Fig. 5: Overview of isONcorrect.

The input to isONcorrect is reads from a single cluster produced by isONclust (or any other software that group reads into gene families of origin). This figure illustrates a cluster with five reads (r1–r5) from three isoforms. isONcorrect finds all intervals with distance between x_min to x_max using anchor minimizers (shown as colored blocks) and adds them to a hash table. To correct a single read (e.g. r1), all the anchor minimizer pairs found in r1 are queried in the hash table, and all reads containing a given anchor minimizer pair are retrieved. In this example, r1 has 11 such anchor pairs (shown in Step 1). Each anchor pair is assigned a weight that is the product of its span and the number of reads containing this anchor pair (with the exception of filtering out anchor pairs of dissimilar regions; details in “Methods”; Step 1). For example, the anchor pair (p1, p2) occurs in three reads (r1, r2, and r3). The instance is sent to a weighted interval scheduler that finds the set of non-overlapping anchor pairs with the largest weight (Step 2). In this case, four anchor pairs are selected. All segments between the chosen anchor pairs are sent for correction. A consensus is created (Step 3) using spoa, and one or more trusted variants are identified, based on their frequencies and sequence contexts (Step 4). Each read segment in r1 is corrected to the closest trusted context (Step 5). The segments are inserted back into the original read r1 in what becomes the corrected read of r1 (Step 6).
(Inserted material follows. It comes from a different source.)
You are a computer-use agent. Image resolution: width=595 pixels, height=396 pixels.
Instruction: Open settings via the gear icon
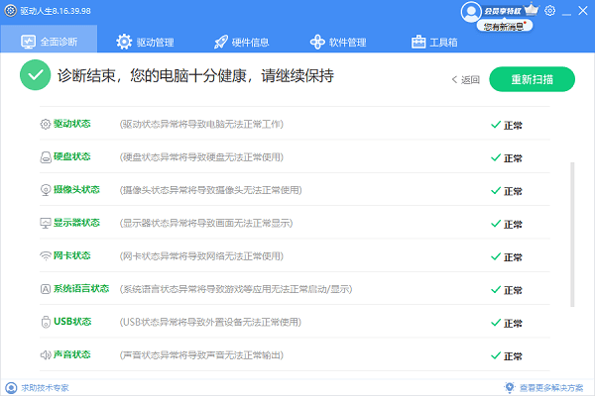pyautogui.click(x=550, y=11)
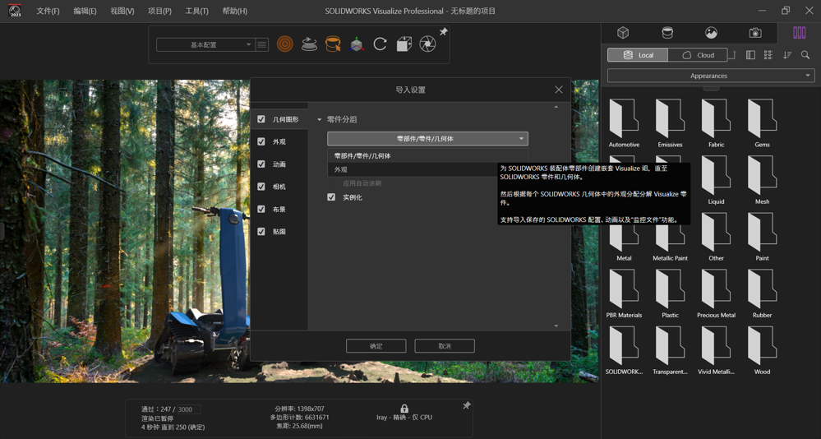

An optional Step 7 corrects the segments of the other reads in the same manner and stores them in a hash table to be retrieved whenever it is their turn to be corrected. For example, when it is r2’s and r3’s turn to be corrected, the interval spanned by the anchor pair (p1, p2) may be again encountered in the optimal scheduling solution, allowing Steps 3–5 to be skipped at that point.